Exercise objective: Could you print exactly the lines of the listing below, starting at the line that has "This screenshot has height=1014, width=1907." and ending at the line that has "Група 8 row", and only those lines?

Source information:
/---

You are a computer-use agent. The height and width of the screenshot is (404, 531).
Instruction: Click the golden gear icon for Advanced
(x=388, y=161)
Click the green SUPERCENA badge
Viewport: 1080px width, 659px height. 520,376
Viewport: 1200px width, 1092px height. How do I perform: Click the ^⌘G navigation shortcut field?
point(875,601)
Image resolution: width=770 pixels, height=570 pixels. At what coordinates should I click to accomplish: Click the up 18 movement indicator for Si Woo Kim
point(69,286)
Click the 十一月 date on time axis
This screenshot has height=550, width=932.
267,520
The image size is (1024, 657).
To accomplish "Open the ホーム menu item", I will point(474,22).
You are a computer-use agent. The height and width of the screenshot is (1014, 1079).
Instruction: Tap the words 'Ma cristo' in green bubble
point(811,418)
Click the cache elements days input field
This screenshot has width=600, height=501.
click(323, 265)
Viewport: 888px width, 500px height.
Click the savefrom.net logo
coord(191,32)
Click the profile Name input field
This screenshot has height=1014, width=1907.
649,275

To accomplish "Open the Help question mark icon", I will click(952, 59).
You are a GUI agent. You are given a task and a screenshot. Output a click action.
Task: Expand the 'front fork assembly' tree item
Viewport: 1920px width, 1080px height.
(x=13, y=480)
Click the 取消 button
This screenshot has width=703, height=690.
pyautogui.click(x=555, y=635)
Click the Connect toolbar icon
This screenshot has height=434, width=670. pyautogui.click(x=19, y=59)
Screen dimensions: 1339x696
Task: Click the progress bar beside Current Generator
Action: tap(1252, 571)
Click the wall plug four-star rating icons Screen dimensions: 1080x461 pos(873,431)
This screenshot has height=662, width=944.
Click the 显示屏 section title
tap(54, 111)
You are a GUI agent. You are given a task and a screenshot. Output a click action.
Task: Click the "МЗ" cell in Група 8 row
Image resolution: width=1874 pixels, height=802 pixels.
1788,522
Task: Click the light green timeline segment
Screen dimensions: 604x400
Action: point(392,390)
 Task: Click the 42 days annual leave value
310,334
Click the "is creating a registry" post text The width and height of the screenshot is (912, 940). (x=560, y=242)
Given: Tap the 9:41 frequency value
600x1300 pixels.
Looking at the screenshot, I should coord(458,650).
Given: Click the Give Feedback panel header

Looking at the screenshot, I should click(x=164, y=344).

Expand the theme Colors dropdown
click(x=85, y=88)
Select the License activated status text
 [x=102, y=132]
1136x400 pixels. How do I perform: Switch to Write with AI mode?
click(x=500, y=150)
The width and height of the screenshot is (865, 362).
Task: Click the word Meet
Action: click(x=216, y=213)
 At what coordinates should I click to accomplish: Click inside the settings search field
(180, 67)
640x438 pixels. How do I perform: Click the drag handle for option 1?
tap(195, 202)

\---

Task answer:
This screenshot has height=1014, width=1907.
649,275

To accomplish "Open the Help question mark icon", I will click(952, 59).
You are a GUI agent. You are given a task and a screenshot. Output a click action.
Task: Expand the 'front fork assembly' tree item
Viewport: 1920px width, 1080px height.
(x=13, y=480)
Click the 取消 button
This screenshot has width=703, height=690.
pyautogui.click(x=555, y=635)
Click the Connect toolbar icon
This screenshot has height=434, width=670. pyautogui.click(x=19, y=59)
Screen dimensions: 1339x696
Task: Click the progress bar beside Current Generator
Action: tap(1252, 571)
Click the wall plug four-star rating icons Screen dimensions: 1080x461 pos(873,431)
This screenshot has height=662, width=944.
Click the 显示屏 section title
tap(54, 111)
You are a GUI agent. You are given a task and a screenshot. Output a click action.
Task: Click the "МЗ" cell in Група 8 row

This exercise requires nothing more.